No matter how picky your pooch is, they probably go crazy over peanut butter.

The sticky and sweet treat makes dogs go crazy! Best of all, it's completely safe. That is, as long as you use a natural product free of potentially harmful sugar substitutes, such as xylitol.

While dogs are more than happy eating peanut butter straight from the jar or your hand, there are other ways to let your pup experience the flavor this treat has.

Peanut butter treats are healthy, easy to make, and very versatile.

Peanut butter is used in a bevy of human desserts, so why not use it to make homemade treats that your furry friend will love?

When you're searching for peanut butter-based treats, you'll likely come across a ton of recipes that utilize flour. While flour is not inherently dangerous for dogs, not every pooch is going to agree with the ingredient.

Many dogs are sensitive to wheat, barley, and other grains. That allergy applies to byproducts like flour as well.

Flour is an important baking ingredient that acts as a binder. Luckily, there are some alternatives. Plenty of ingredients can be used as a substitute to traditional wheat-based flour.

Here's a collection of fun and easy peanut butter dog treat recipes that don't contain any flour.

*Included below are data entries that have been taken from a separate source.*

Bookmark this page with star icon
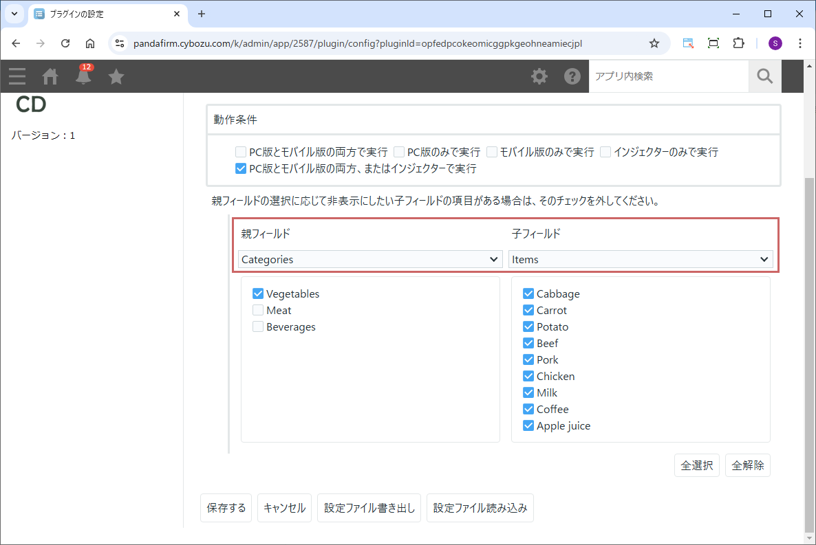This screenshot has width=816, height=545. (x=654, y=43)
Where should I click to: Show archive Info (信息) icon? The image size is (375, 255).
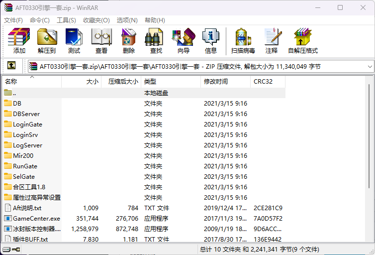211,41
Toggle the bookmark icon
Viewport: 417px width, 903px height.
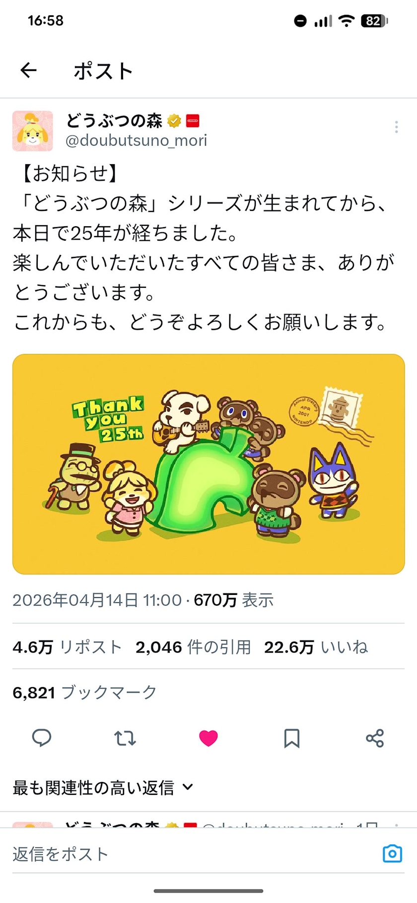click(292, 738)
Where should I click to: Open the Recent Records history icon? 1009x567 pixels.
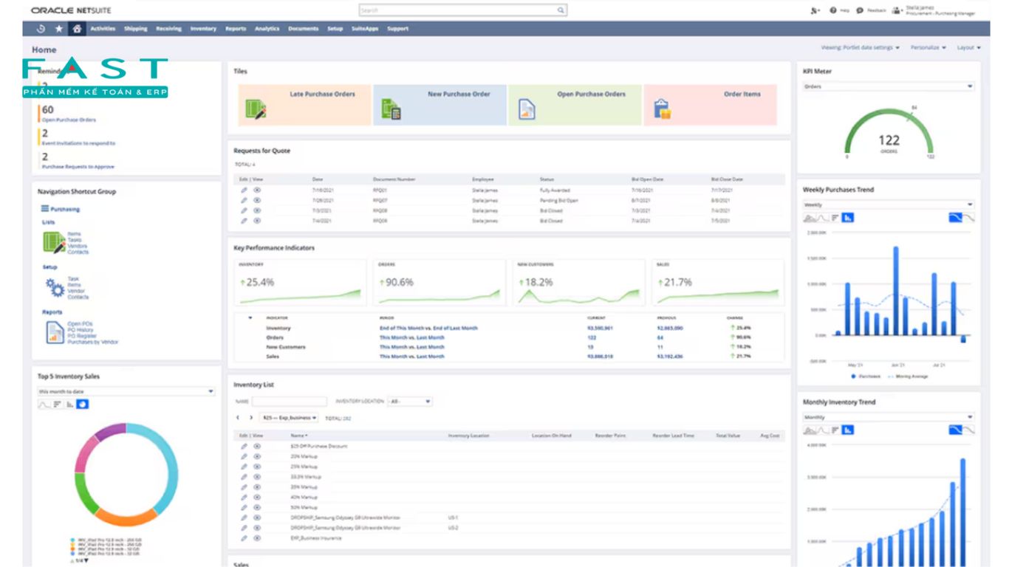[x=41, y=29]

4 DIY Peanut Butter Dog Treat Recipes 

#1.  Peanut Butter and Pumpkin Treats

These crunchy little treats are packed with flavor. Instead of standard white flour, which is heavily processed and void of any nutritional content, this recipe uses oats. The oats act as a binder to create a thick and pliable dough.

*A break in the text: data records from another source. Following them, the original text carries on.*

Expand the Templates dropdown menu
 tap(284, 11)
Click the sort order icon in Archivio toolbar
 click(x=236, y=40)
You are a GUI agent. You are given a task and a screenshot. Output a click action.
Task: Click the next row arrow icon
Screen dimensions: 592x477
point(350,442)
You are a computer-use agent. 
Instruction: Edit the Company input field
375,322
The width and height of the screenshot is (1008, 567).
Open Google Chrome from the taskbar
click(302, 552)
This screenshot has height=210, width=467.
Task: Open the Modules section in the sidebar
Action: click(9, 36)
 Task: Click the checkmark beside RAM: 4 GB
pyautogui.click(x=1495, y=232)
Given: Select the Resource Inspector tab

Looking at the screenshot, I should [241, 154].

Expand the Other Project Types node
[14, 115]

Use your imagination with these treats! Use fun cookie cutters to create bite-sized treats that your dog can munch on.


  • 1 cup of oats
  • 1/3 a cup of unsweetened pumpkin puree
  • 1/4 a cup of natural peanut butter


To start making these cookies, preheat your oven to 300 degrees Fahrenheit, or 150 degrees Celsius. Then, whip out your food processor. The entire mixture can be created with just one tool, so there will be fewer messes to clean up.

Start by grinding up the oats until they turn into a powder. Then, add in your pumpkin and peanut butter. Blend the ingredients until it creates a thick batter.

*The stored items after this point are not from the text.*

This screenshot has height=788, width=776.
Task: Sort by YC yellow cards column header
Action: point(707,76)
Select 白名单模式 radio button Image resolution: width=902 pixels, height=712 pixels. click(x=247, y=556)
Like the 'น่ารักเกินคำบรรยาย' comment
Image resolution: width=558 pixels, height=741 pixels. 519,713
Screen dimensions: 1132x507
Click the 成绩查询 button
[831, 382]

Roll this batter out on a lined work surface and cut your cookies to shape. Place them gently on a lined cookie sheet and pop them in the oven for about 25 minutes.

The finished product should be dry and crunchy.

#2.  Peanut Butter and Banana Treats

Is there anything better than pairing bananas with peanut butter? This treat is a crunchy delight that's packed with some sweet flavors. It uses coconut flour instead of wheat flour.

*Coconut is very safe for dogs and adds a unique touch to treats.


  • 1 peeled banana
  • 1 cup of coconut flour
  • 2/3 of a cup of rolled oats
  • 1/2 of a cup of dried parsley
  • 3 tablespoons of peanut butter
  • 1 egg


Preheat your oven to 300 degrees Fahrenheit/150 degrees Celsius while you're preparing the batter. In a small bowl, beat the egg thoroughly. Then, in a larger bowl, mash the banana with a fork.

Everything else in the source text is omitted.